The spherical La-Fe-Co-Si compound particles with giant magneto-caloric properties prepared by plasma rotating electrode process (PREP) and hydrogen permeation were obtained and their mechanism was investigated in this paper. Compared with the alloys prepared by the traditional melting and casting methods, the spherical particles prepared by the PREP have a uniform and refined structure and benefit to form the NaZn 13 -type phase with giant magneto-caloric effect (MCE). The magnetic properties of spherical particles with three different sizes show that the particles with size between 450 µm and 600 µm had the best magneto-caloric properties, the isothermal magnetic entropy change can reach 12.67 J·kg −1 ·K −1 , corresponding to the applied magnetic field changes of 0 −1.5 T. Hydrogen permeation can increase the Curie temperature ( T c ) of spherical particles, which can be ascribed to the magneto-volume effect caused by change in cell volume. When the hydrogen permeation pressure is 100 Pa, the T c increases from 218 K to 224 K, and the structure of the spherical particles remains stable at this time.

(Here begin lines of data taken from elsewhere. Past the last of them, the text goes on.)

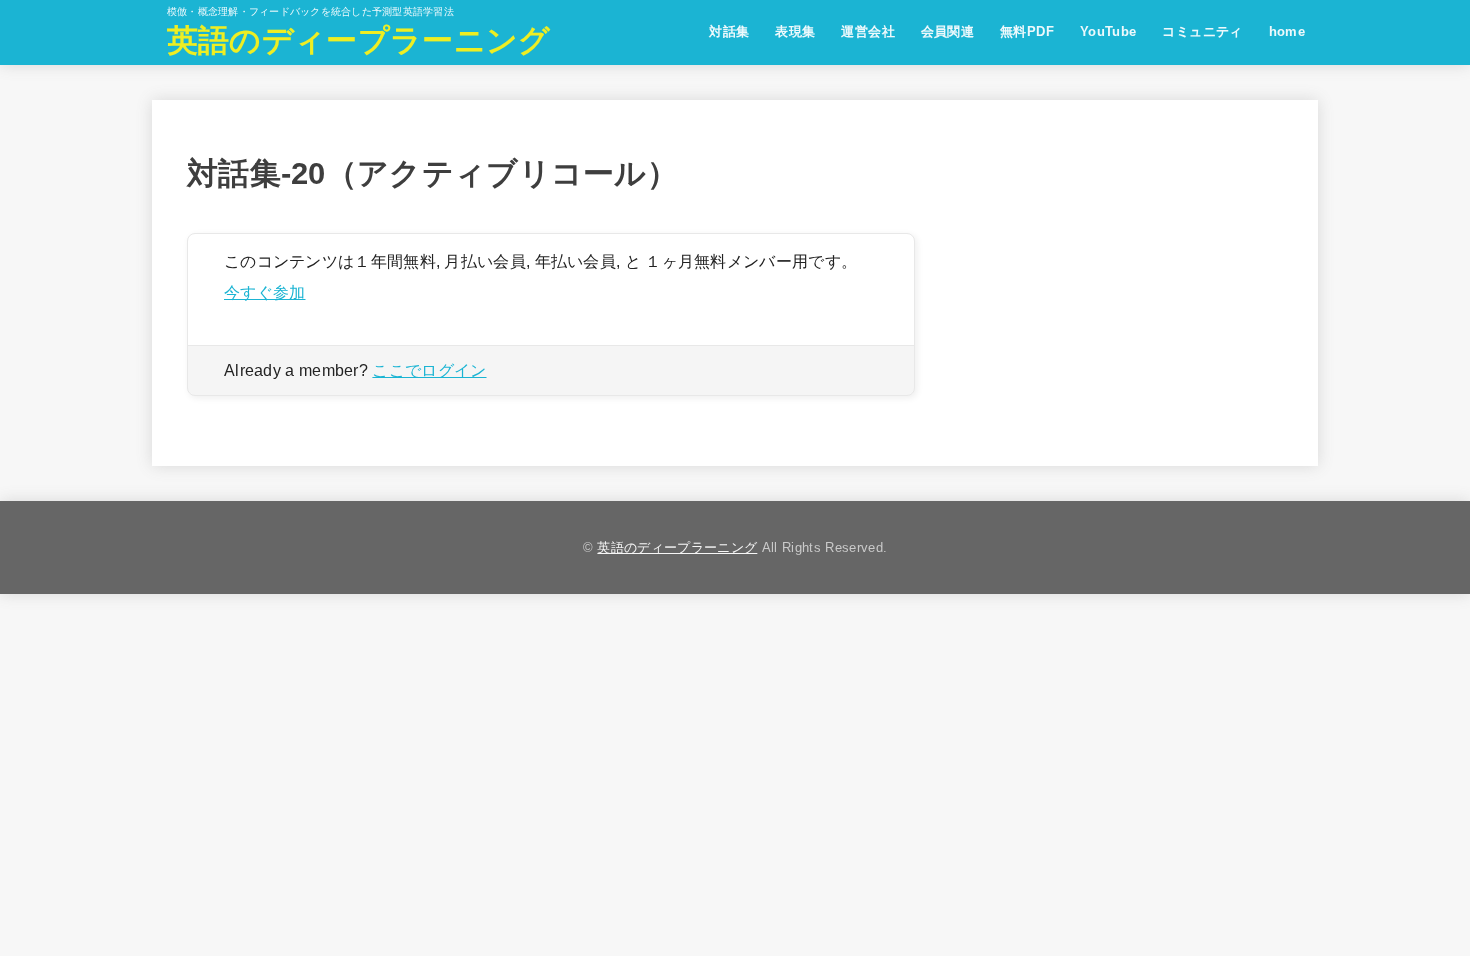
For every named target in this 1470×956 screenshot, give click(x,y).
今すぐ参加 (265, 292)
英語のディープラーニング (359, 40)
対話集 (729, 31)
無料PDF (1027, 31)
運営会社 (868, 31)
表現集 (795, 31)
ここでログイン (429, 370)
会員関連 (948, 31)
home (1287, 31)
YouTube (1108, 31)
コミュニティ (1202, 31)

The spherical La-Fe-Co-Si compound particles with giant MCE and excellent heat exchange ability are promising materials for commercial applications of magnetic refrigeration technology. • The spherical LaFe 11.3 Co 0.2 Si 1.5 alloy prepared by the plasma rotating electrode process has a uniform and fine structure. • The spherical particles can completely form NaZn 13 -type phase after heat treatment at 1373K for 120h. • Adjusting the appropriate hydrogen permeation pressure can keep the structure stable and increase the Curie temperature.